> [YOUR INSTRUCTIONS]:
Below are records; report the number of lines in them that include the word "accomplish", with no other text.

> [TASK DATA]:
::::

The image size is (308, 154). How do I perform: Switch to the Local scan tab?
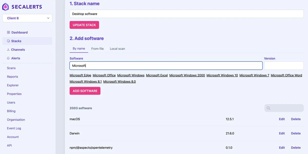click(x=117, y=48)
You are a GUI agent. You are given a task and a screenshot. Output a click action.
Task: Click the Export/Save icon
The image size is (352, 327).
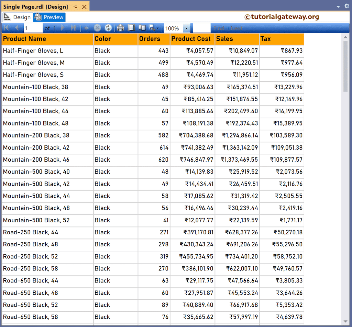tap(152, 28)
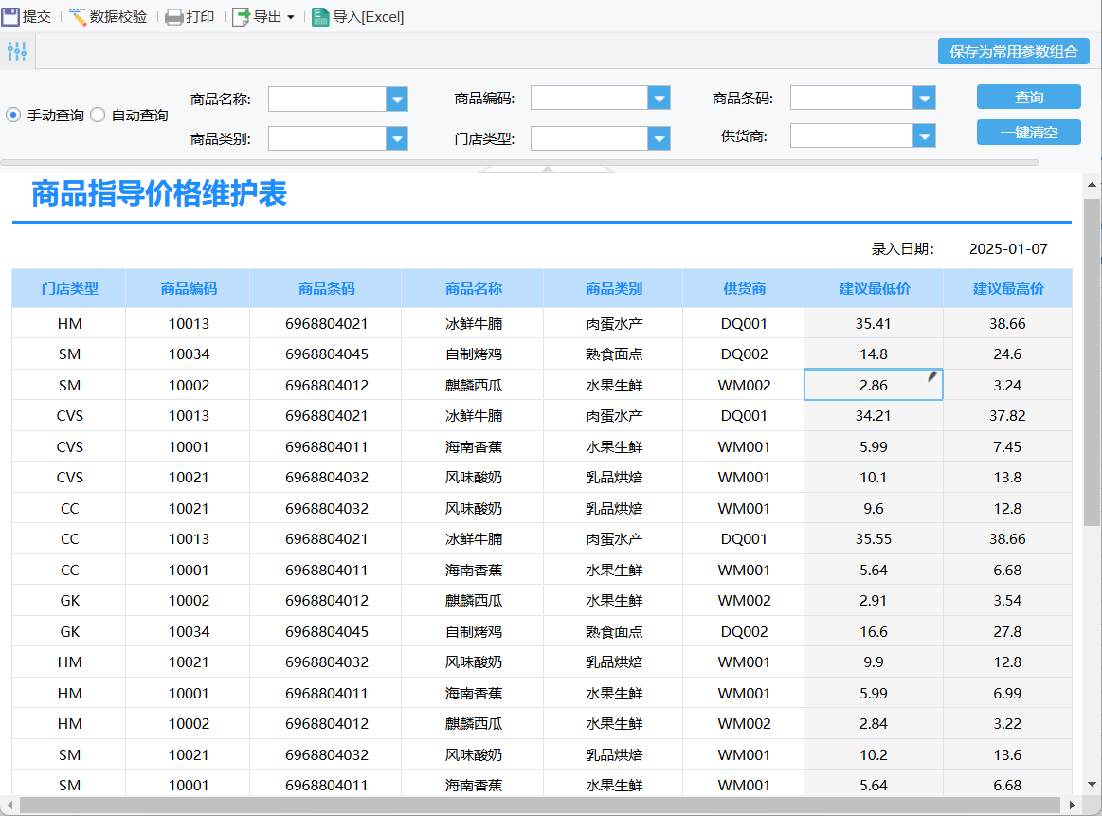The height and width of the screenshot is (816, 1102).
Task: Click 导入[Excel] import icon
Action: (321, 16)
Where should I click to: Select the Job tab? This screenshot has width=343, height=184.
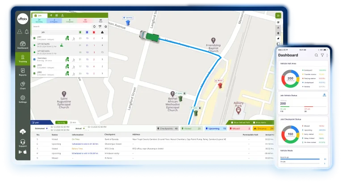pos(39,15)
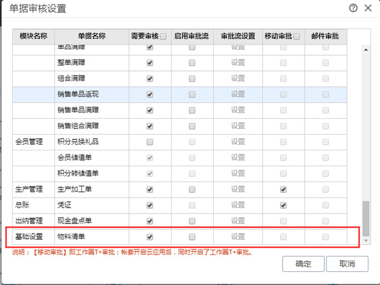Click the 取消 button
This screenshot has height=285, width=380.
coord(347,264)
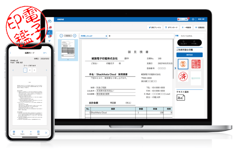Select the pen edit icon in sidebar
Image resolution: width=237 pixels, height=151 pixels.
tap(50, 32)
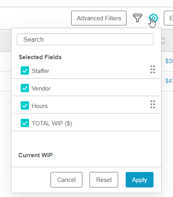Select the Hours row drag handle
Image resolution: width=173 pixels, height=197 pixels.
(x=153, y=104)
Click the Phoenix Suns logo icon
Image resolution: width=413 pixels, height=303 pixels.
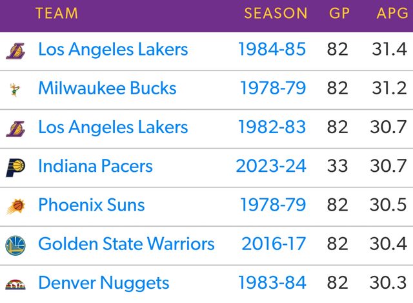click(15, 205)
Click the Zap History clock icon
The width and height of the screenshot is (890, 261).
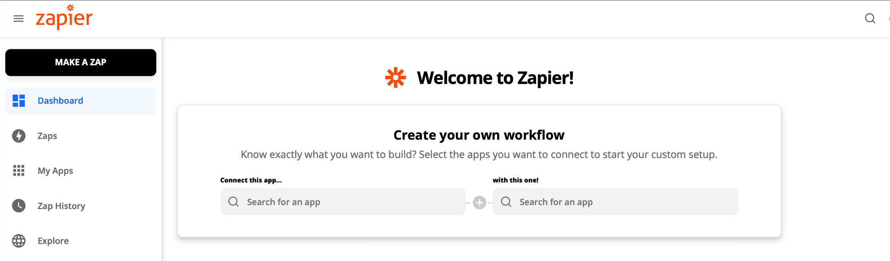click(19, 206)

::::

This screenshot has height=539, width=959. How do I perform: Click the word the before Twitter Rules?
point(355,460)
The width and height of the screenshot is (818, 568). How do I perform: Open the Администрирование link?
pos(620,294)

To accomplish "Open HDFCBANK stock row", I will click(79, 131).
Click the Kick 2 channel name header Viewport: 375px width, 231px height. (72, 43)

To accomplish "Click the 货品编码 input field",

::::

> [EXERCISE OUTPUT]:
2